Wired Home Network: Worth It?

January 12, 2013

Not to skew this blog into “home improvement” but one of the first possible DIY nerd projects at the new place, is to build a home network wiring up every room. The house we’re moving into shortly is older without such bells and whistles. Anyhow, it seems one can buy wall jacks for just about anything imaginable, various racks for plugs, enclosures to wire up phone, Internet, cable, and even audio, and eventually end up with something from The Matrix in your basement.

But of course this would entail a lot of work, expense, and probably overkill for our needs:

So ultimately, save for coax cable, the wireless options seem pretty capable. I also don’t really want to spend a ton of time putting cables in only to rip them out if they become obsolete.

So is spending the money / time putting in a wired home network worth it? Am leaning towards “nope.”

Comments

  1. Rob O. says:

    A year or two ago, I would’ve argued fiercely about how much more capable a hard-wired home LAN is than a wireless one. And it still does hold true that the bandwidth afforded by wi-fi is a trickle compared the water hose of a basic CAT-5 cable.

    But I’ve since realized that the trickle is sufficient. We stream off of Netflix and Amazon via wi-fi just fine. My snazzy new Sony Blu-ray player (thanks Rich!) supports wi-fi as well. And of course, all of our portable gizmos are wi-fi-enabled. And nary a stutter or lag when steaming content, although I hafta admit that streaming content still only makes up a small-ish fraction of what we view.

    Our omputers reside in the same room as the cable modem and Linksys wi-fi router, so they’re easily hard-wired with the CAT-5 cables snaking neatly behind the desks (bundled neatly with Velcro ties straps). And that’s where I draw the line – I sure wouldn’t want to have to tolerate wi-fi bandwidth/speed on my desktop because of all of the large file transfers I do.

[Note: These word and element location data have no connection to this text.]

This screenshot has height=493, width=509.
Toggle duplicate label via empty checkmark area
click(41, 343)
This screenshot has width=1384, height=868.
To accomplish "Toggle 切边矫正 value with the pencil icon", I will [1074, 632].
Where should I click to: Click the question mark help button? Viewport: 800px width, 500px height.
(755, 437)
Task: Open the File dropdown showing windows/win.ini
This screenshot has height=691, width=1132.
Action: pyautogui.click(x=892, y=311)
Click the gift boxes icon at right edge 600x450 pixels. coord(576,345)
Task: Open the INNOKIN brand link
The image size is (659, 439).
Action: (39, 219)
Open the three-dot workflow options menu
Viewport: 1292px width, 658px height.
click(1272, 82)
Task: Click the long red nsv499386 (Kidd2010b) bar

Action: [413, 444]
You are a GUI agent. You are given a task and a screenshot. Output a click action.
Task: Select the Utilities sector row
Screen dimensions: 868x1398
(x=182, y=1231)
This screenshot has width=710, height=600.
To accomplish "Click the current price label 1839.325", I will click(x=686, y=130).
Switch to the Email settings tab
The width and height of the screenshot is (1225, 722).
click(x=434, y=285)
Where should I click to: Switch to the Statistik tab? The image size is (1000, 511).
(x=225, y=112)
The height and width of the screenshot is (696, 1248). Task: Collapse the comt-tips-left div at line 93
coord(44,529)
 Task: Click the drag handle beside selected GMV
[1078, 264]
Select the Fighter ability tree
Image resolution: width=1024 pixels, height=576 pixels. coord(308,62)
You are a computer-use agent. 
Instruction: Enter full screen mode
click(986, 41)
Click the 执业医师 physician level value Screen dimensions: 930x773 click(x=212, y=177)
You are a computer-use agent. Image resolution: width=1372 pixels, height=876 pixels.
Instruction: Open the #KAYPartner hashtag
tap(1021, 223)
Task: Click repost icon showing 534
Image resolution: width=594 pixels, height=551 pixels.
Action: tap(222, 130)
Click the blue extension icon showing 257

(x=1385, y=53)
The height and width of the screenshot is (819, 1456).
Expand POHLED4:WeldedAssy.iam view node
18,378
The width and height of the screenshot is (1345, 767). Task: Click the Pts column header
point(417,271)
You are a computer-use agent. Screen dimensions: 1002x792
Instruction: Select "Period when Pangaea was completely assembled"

    • Thanks man your comment confirms my thoughts. Somewhere along the line WiFi has gotten fast enough to handle video / audio to multiple devices without choking things.

      The one thing I have to decide is whether the router goes in the living room or the desktop. And I’ll make sure both are wired for cable. Other than that, I do believe we can get away with TVs / monitors plus an Apple TV or Roku boxes in other spaces if we ever need ‘em.

      Seriously thinking about slapping an old iPad on a kitchen cabinet, too.

      • Rob O. says:

        You probably already do this, but just in case… Save yourself some headaches and make sure that your cable modem and router are both on an UPS!

        And one of my techie dudes at work was telling me that he uses MAC address filtering to limit what devices can connect vs. using encryption such as WPA2. He claims the encryption overhead can really chew into the router’s speed. He also says that a router with more on-board memory – which is something I had never even thought of when router shopping – makes a big difference.

        I have not as of yet put either of these ideas to the test but some reviews I’ve read do seem to substantiate the claim about the memory.

        While I’ve been generally satisfied with our Linksys, we do have some dead spots in our house – especially in the breakfast nook, altho oddly enough the signal is strong in the adjoining kitchen. I believe this’ll be our next router:

        http://thewirecutter.com/reviews/best-wi-fi-router-asus-rt-n66u/

        • UPS: Don’t have one right now… A while back I started looking into it and there are so many models with varying prices that it got tabled. But yeah, good reminder to look into that again.

          We have an AirPort Extreme (yeah, big surprise) which has worked really well, probably because the vast majority of our devices are Apple as well. The only dead spot has been in a far back room possibly due to a bathroom in between.

          I haven’t yet tested the WiFi coverage at the new place as Internet hasn’t been set up yet. Hmmm, that may affect my whole wireless plan.